[EXERCISE PROMPT]
Lay out the lines from the start of the records through the line containing "pyautogui.click(x=137, y=148)", inclusive, as a Markdown table with the columns Row and Line. Skip blank lines.

[Lines from a data collection]
──────────────────────────────
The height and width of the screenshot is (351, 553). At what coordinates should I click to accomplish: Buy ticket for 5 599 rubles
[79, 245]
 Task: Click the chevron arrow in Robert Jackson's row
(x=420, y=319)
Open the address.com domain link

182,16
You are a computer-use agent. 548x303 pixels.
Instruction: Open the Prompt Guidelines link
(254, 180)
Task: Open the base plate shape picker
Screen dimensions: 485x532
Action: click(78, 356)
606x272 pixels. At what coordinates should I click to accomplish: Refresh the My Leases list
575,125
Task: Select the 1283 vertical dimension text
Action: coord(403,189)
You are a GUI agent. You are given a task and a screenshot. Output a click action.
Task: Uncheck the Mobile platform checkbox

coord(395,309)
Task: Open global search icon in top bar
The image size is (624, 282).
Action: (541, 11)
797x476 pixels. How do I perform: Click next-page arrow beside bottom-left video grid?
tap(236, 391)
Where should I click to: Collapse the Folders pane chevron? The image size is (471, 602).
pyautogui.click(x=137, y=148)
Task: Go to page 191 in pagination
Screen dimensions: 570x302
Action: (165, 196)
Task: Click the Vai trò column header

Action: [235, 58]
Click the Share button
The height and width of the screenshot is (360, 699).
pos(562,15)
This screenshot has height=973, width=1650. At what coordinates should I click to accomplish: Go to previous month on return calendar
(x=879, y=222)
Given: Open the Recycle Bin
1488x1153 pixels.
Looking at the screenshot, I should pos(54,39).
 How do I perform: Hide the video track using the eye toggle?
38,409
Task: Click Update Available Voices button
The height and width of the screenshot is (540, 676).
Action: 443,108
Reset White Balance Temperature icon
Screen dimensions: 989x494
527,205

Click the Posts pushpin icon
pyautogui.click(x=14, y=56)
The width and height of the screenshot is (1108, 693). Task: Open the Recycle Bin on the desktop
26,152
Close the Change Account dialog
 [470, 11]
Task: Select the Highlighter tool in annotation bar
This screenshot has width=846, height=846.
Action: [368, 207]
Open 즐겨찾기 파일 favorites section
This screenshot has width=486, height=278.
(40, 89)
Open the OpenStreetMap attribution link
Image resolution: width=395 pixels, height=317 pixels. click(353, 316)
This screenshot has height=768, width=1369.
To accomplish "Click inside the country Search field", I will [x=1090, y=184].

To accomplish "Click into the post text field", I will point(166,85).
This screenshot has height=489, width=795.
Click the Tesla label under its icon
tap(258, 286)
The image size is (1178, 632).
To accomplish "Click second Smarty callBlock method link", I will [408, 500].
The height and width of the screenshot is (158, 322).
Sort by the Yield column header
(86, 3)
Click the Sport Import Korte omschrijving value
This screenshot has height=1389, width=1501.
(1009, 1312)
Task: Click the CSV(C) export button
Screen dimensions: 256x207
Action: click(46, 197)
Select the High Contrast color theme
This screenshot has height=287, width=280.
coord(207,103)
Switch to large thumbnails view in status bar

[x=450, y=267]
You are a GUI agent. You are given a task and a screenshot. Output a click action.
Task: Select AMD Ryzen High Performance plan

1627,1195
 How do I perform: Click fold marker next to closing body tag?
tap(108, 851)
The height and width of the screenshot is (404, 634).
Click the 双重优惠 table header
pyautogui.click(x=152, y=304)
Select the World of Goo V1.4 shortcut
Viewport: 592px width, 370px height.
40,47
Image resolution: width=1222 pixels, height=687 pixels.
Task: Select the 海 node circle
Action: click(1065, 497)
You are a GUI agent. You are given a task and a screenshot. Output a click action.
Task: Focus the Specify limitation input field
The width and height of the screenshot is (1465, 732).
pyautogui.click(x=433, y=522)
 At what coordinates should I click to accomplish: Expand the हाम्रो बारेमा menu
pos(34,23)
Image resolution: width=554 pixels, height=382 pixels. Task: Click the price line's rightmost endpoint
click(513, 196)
──────────────────────────────
[SOLUTION TO THIS TASK]
| Row | Line |
|---|---|
| 1 | The height and width of the screenshot is (351, 553). At what coordinates should I click to accomplish: Buy ticket for 5 599 rubles |
| 2 | [79, 245] |
| 3 |  Task: Click the chevron arrow in Robert Jackson's row |
| 4 | (x=420, y=319) |
| 5 | Open the address.com domain link |
| 6 | 182,16 |
| 7 | You are a computer-use agent. 548x303 pixels. |
| 8 | Instruction: Open the Prompt Guidelines link |
| 9 | (254, 180) |
| 10 | Task: Open the base plate shape picker |
| 11 | Screen dimensions: 485x532 |
| 12 | Action: click(78, 356) |
| 13 | 606x272 pixels. At what coordinates should I click to accomplish: Refresh the My Leases list |
| 14 | 575,125 |
| 15 | Task: Select the 1283 vertical dimension text |
| 16 | Action: coord(403,189) |
| 17 | You are a GUI agent. You are given a task and a screenshot. Output a click action. |
| 18 | Task: Uncheck the Mobile platform checkbox |
| 19 | coord(395,309) |
| 20 | Task: Open global search icon in top bar |
| 21 | The image size is (624, 282). |
| 22 | Action: (541, 11) |
| 23 | 797x476 pixels. How do I perform: Click next-page arrow beside bottom-left video grid? |
| 24 | tap(236, 391) |
| 25 | Where should I click to: Collapse the Folders pane chevron? The image size is (471, 602). |
| 26 | pyautogui.click(x=137, y=148) |